#### [Directions for this task]
A word-for-word copy of the records is needed, with every picture left out.

#### [Given data]

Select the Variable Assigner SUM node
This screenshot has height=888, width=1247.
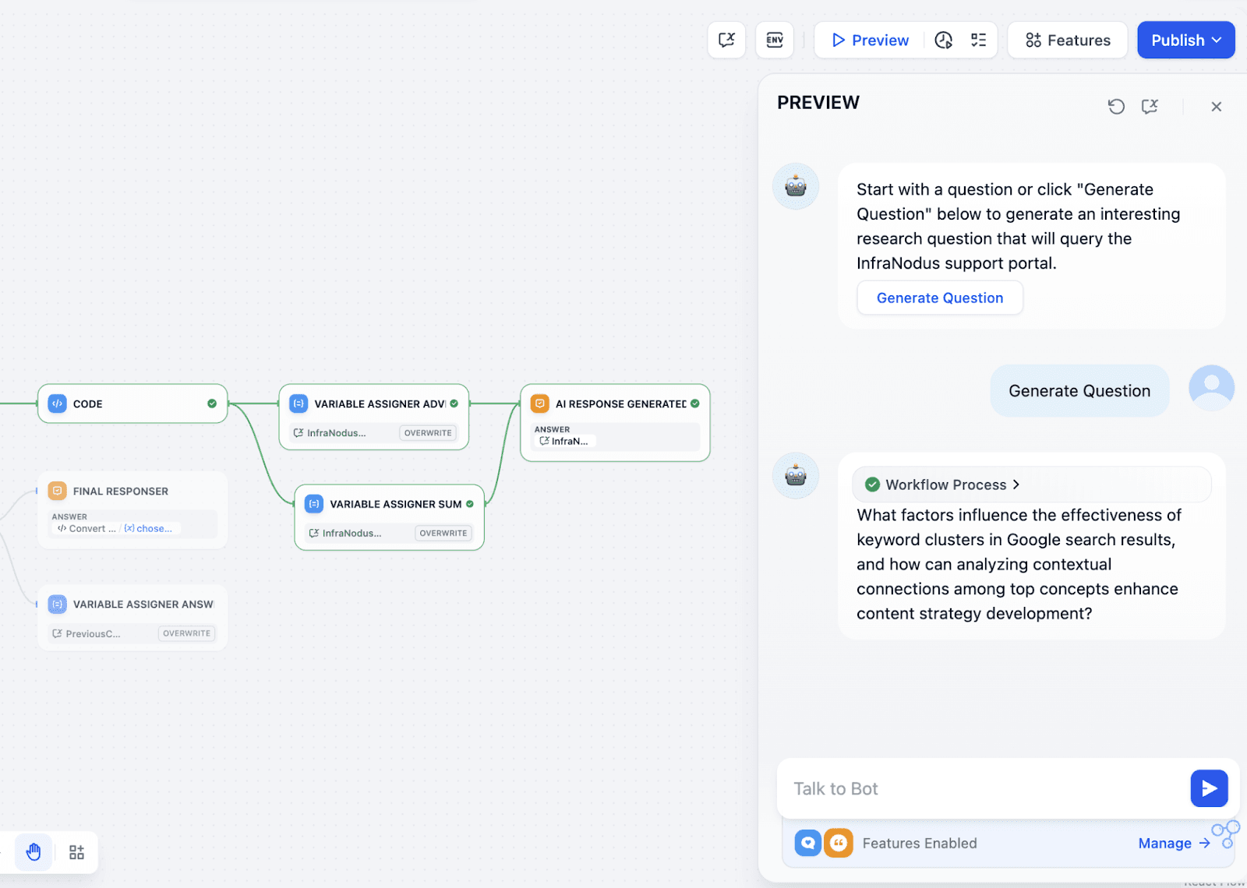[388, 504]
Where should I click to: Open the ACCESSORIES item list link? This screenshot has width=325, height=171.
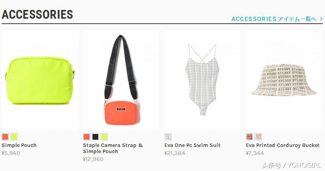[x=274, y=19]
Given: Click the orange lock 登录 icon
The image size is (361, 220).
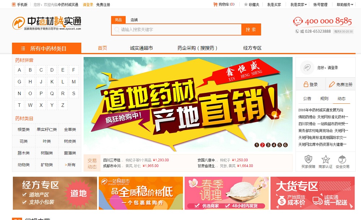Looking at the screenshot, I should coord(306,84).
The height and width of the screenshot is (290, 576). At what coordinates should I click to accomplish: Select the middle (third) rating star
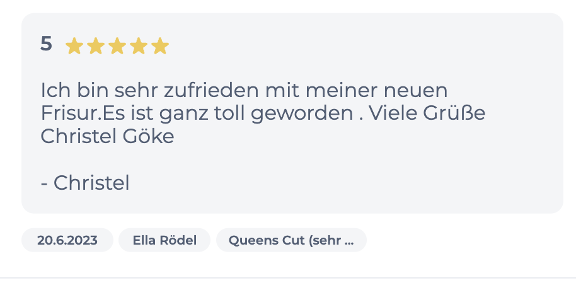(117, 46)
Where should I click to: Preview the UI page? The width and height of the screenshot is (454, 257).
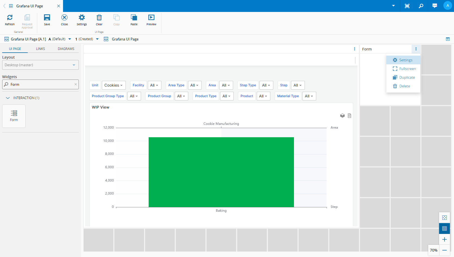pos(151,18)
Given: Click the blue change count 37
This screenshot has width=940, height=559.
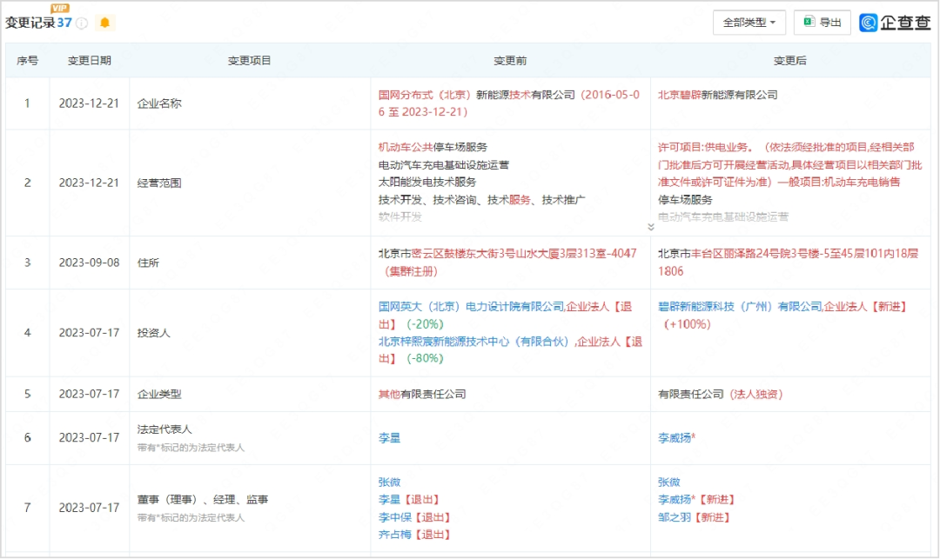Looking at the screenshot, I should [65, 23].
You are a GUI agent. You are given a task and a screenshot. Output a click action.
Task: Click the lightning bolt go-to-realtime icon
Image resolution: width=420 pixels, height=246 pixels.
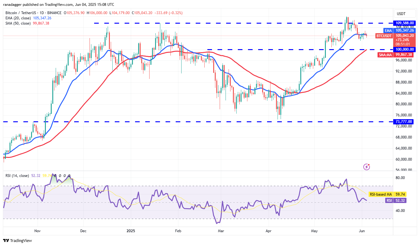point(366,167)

#### [Solution to the problem]
Select the Variable Assigner SUM node
This screenshot has height=888, width=1247.
[388, 504]
Where should I click to: Open the ACCESSORIES item list link? This screenshot has width=325, height=171.
[x=274, y=19]
Given: Click the orange lock 登录 icon
The image size is (361, 220).
Looking at the screenshot, I should coord(306,84).
The height and width of the screenshot is (290, 576). At what coordinates should I click to accomplish: Select the middle (third) rating star
(117, 46)
Where should I click to: Preview the UI page? The width and height of the screenshot is (454, 257).
pos(151,18)
Given: Click the blue change count 37
This screenshot has width=940, height=559.
Looking at the screenshot, I should [65, 23].
You are a GUI agent. You are given a task and a screenshot. Output a click action.
Task: Click the lightning bolt go-to-realtime icon
Image resolution: width=420 pixels, height=246 pixels.
point(366,167)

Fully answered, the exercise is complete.